Observe-se que referência ao Estado Democrático encontra-se no artigo 1º da CF. O exercício dos direitos sociais e individuais, o direito à liberdade, à segurança, ao bem-estar, ao desenvolvimento, à igualdade e à justiça são todos retomados nos primeiros artigos de forma explícita, todavia não exaustiva, pois se encontram por toda a Constituição. Os artigos 3º e 4º da atual CF apontam novamente para a harmonia social, para uma sociedade fraterna e sem preconceitos e à solução pacífica das controvérsias.
A forma federativa do Estado é tão protegida que é tida como cláusula pétrea, constando no artigo 60, § 4º, I.
O único ponto do Preâmbulo não reforçado pelo texto constitucional foi a referência a Deus.
Além de não reafirmado, o artigo 19, I aponta para o contrário.
Artigo 19.
É vedado à União, aos Estados, ao Distrito Federal e aos Municípios:
I – estabelecer cultos religiosos ou igrejas, subvencioná-los, embaraçar-lhes o funcionamento ou manter com eles ou seus representantes relações de dependência ou aliança, ressalvada, na formada lei, a colaboração de interesse público;
Como bem esclarece Pontes de Miranda, “estabelecer cultos religiosos está em sentido amplo: criar religiões ou seitas, ou fazer igrejas ou quaisquer postos de prática religiosa, ou propaganda. Subvencionar está no sentido de concorrer, com dinheiro ou outros bens de entidade estatal, para que se exerça a atividade religiosa. Embaraçar o exercício significa vedar, ou dificultar, limitar ou restringir a prática, psíquica ou material dos atos religiosos”. – (MIRANDA apud SILVA, J., 2000, p. 253 e 254).
O artigo 150, IV, b proíbe a tributação sobre qualquer templo, justamente com a finalidade de não dificultar seu funcionamento por via financeira.
Extrai-se disto que o artigo 19, I não é conflitante com o preâmbulo constitucional. O artigo se sobrepõe, e só podemos entender que a “proteção de Deus” preambular é pertencente somente aos constituintes e seu caráter é meramente subjetivo.
4. A inviolabilidade de consciência e crença e a ostentação de símbolos religiosos em prédios públicos
Tanto a liberdade de opinião e a inviolabilidade de consciência são asseguradas por nossa Constituição.
A consciência e a crença são inerentes ao ser humano. É a pessoa humana quem pode ou não acreditar em um ser divino.
O Estado não tem sentimento religioso e, laico como é, não deve estabelecer preferências ou se manifestar por meio de seus órgãos.

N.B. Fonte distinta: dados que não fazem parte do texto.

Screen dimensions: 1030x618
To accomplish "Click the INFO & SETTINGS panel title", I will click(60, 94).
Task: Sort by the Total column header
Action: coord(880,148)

Entendemos haver um equívoco ao se afirmar que o Brasil acredita em Deus. Quem pode acreditar ou não são os brasileiros.
Vemos que hoje há um predomínio de símbolos religiosos em prédios públicos, em sua maioria, crucifixos. Sendo o Brasil um Estado laico, que se coloca como neutro no que diz respeito à religião, então onde se assegura o direito das minorias não adeptas de tais símbolos?
Como bem afirma Dr. Roberto Arriada Lorea, “(...) O Brasil é um país laico e a liberdade de crença da minoria, que não se vê representada por qualquer símbolo religioso, deve ser igualmente respeitada pelo Estado”. – (LOREA, O poder judiciário é laico. Folha de São Paulo, São Paulo, 24 set. 2005. Tendências/Debates, p.03).
Saliente-se então que, conforme nosso entendimento, não é lícito que prédios públicos ostentem quaisquer símbolos religiosos, por contrariar o princípio da inviolabilidade de crença religiosa. O Estado deve respeito ao ateísmo e quaisquer outras formas de crença religiosa. O predomínio do Catolicismo no Brasil não justifica tais símbolos.
Não entramos no mérito das religiões. Não avaliamos qual ou quais religiões o crucifixo representa. Isto não tem conotação pública e não nos interessa. Se tais símbolos ofendem a liberdade de crença ou descrença de uma única pessoa, já se torna justificada a retirada destes objetos.
5. Conclusões
Poderíamos ter abordado de forma mais ampla a evolução do Estado laico ou os vários pontos em que a Constituição de 88 aborda a respeito da religião, como o ensino religioso na escola pública, a assistência religiosa em entidades civis e militares.
Todavia, não seria possível perscrutar todos esses temas e reuni-los em apenas um artigo. Preferimos traçar uma noção sobre o preâmbulo constitucional e confrontá-lo com a laicidade da República Federativa do Brasil. O mérito das religiões não foi questionado - e seria totalmente contraditório se tentássemos analisá-lo.
A invocação de que a maioria brasileira é católica não pode ser utilizada em desrespeito à liberdade de qualquer pessoa.
O estudo não trata de religiões. É direito inviolável e constitucional não nos interessarmos por elas.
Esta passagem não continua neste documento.